> **Exercise text**
========

And so these things really pair well together. This film that’s been out, making the film festival rounds, and now, the film of course is called A Compassionate Spy, and the book is Spy for No Country: the story of Ted Hall, the teenage atomic spy who may have saved the world. It’s, it’s been a pretty nice, synergistic, past year for you.
David Lindorff: I think it’s going to continue because next year is the 75th anniversary of Hiroshima and Nagasaki, so there’s still going to be a lot to write about, what the nuclear era has been all about. I mean, our film makes it clear what happened [digital glitching] to the post bomb… That did not show up in Oppenheimer at all.
Just in a surrealistic way when, when all the people supporting him and clapping were suddenly roasted, you know, but, there’s plenty of pictures of the real destruction that are mind boggling where people are, bodies are just ash in the, where they fell.
Mickey Huff: And of course we also have, we also know through other documents , right?
Oh, Dave, we’re having another issue with the, some of the internet connection.

========

(Saved data entries)
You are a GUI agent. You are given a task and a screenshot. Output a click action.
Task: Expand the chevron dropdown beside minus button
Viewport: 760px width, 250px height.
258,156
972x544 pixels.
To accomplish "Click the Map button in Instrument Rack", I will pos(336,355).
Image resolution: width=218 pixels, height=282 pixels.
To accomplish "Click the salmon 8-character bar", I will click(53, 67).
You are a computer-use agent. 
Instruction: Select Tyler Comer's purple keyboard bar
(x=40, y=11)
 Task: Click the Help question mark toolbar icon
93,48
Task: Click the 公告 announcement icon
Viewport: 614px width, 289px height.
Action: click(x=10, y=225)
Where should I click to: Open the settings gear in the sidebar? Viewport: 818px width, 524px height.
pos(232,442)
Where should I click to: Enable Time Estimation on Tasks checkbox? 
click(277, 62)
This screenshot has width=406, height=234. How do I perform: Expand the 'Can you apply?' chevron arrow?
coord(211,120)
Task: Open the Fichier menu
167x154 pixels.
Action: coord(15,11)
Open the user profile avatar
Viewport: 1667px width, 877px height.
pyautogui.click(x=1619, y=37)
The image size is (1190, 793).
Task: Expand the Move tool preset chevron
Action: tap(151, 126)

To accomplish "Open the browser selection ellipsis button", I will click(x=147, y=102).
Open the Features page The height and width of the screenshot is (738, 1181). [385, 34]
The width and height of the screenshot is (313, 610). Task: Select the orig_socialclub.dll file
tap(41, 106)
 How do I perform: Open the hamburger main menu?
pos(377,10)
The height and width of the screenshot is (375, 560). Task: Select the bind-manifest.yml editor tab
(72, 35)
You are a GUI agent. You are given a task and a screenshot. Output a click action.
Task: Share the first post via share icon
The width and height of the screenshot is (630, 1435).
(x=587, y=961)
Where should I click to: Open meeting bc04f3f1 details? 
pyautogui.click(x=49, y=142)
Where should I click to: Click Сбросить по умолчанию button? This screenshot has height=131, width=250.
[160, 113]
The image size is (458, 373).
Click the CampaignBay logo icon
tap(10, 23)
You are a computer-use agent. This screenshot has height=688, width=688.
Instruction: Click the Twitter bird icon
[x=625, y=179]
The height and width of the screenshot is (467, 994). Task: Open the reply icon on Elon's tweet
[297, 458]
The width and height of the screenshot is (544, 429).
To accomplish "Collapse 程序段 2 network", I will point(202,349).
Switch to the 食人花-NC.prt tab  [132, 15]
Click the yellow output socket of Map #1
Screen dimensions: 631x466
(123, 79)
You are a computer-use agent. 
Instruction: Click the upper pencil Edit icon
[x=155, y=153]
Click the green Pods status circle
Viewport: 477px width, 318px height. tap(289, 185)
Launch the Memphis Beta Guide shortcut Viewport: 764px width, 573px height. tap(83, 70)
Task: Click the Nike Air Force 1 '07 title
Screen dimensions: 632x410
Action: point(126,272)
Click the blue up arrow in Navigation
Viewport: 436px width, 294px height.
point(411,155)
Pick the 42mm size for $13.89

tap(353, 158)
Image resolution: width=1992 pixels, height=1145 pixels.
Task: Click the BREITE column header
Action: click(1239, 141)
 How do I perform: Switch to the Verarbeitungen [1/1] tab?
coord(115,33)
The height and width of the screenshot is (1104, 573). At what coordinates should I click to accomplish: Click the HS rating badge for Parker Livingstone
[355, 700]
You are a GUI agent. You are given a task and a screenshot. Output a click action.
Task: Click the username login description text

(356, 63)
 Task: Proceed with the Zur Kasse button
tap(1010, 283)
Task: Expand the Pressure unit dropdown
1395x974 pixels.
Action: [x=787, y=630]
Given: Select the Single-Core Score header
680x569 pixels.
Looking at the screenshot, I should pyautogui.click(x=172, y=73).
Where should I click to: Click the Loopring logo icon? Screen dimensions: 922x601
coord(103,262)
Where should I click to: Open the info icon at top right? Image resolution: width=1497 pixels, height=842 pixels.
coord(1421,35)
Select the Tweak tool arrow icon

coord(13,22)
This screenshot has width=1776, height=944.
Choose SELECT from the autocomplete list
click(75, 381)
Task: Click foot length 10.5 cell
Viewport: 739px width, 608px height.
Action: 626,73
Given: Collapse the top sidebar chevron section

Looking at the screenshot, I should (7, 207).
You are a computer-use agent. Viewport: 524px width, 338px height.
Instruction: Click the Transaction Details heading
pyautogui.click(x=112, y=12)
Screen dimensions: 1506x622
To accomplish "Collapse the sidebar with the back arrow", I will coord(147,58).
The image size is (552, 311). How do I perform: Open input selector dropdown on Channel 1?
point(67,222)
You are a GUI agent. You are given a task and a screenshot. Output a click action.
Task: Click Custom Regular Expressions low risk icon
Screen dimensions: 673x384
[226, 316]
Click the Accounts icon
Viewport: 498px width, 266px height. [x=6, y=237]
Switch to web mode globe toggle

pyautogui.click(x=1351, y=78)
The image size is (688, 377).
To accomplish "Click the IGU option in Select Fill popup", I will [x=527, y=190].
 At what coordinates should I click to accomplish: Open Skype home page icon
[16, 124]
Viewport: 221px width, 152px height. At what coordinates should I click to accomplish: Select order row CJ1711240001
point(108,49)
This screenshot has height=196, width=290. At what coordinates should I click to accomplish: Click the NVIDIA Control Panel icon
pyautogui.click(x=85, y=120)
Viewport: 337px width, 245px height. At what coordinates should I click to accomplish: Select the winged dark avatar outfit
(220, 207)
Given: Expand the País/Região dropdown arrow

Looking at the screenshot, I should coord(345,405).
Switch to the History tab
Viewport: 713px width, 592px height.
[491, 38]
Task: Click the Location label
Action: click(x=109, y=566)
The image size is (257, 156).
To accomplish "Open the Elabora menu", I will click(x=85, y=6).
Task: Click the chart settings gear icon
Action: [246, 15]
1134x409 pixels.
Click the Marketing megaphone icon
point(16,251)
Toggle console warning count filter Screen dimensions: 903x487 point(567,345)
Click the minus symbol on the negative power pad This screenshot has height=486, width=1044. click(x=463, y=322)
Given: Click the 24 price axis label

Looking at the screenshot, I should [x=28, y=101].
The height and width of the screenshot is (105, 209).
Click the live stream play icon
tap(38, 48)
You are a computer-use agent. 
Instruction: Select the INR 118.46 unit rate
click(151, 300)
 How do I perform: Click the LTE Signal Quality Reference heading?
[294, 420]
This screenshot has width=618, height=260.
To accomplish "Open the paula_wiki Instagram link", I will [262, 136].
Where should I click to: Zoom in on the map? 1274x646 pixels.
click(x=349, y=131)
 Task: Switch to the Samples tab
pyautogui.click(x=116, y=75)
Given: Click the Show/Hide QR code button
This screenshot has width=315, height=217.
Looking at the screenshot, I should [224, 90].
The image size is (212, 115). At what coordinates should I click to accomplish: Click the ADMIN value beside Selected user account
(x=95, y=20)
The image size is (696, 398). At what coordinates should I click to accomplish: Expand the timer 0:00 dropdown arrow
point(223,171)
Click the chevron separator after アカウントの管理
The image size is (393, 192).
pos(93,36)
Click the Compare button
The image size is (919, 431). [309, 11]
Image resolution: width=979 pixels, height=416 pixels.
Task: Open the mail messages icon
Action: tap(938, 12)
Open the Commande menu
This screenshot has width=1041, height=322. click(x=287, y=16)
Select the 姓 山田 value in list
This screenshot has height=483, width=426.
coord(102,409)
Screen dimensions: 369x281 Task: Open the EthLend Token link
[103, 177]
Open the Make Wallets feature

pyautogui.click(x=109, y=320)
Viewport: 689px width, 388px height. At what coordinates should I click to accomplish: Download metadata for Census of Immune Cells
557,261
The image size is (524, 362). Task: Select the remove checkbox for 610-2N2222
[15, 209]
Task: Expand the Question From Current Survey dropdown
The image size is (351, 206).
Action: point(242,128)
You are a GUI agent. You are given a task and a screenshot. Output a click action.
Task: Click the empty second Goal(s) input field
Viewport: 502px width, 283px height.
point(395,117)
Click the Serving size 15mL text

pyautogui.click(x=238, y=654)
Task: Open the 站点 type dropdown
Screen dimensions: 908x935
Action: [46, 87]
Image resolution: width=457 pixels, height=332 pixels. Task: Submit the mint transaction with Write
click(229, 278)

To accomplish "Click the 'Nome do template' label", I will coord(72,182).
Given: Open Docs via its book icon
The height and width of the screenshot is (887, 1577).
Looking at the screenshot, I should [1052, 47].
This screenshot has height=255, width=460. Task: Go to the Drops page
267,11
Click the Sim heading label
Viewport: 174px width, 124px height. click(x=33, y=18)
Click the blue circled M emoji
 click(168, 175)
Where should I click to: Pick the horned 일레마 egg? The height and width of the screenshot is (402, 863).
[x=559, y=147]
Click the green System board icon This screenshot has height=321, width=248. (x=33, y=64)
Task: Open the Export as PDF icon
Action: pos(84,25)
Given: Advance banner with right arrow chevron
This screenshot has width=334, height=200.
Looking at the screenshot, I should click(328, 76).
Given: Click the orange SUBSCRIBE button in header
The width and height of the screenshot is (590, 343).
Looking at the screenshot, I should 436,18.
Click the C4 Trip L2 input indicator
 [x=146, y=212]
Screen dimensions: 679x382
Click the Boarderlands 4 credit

========

> **Required actions**
1 - Answer these questions using the interview transcript:
(a) What is the film called?
(b) Whose story does the book tell?
(c) In which film does Lindorff say something "did not show up"?
2 - Please retype the part of the interview transcript that opens with the words containing "Mickey Huff: And" and closes with "the internet connection.".
The material has no connection to the interview transcript.

> **Solved problems**
1 -
(a) A Compassionate Spy
(b) Ted Hall's
(c) Oppenheimer

2 -
Mickey Huff: And of course we also have, we also know through other documents , right?
Oh, Dave, we’re having another issue with the, some of the internet connection.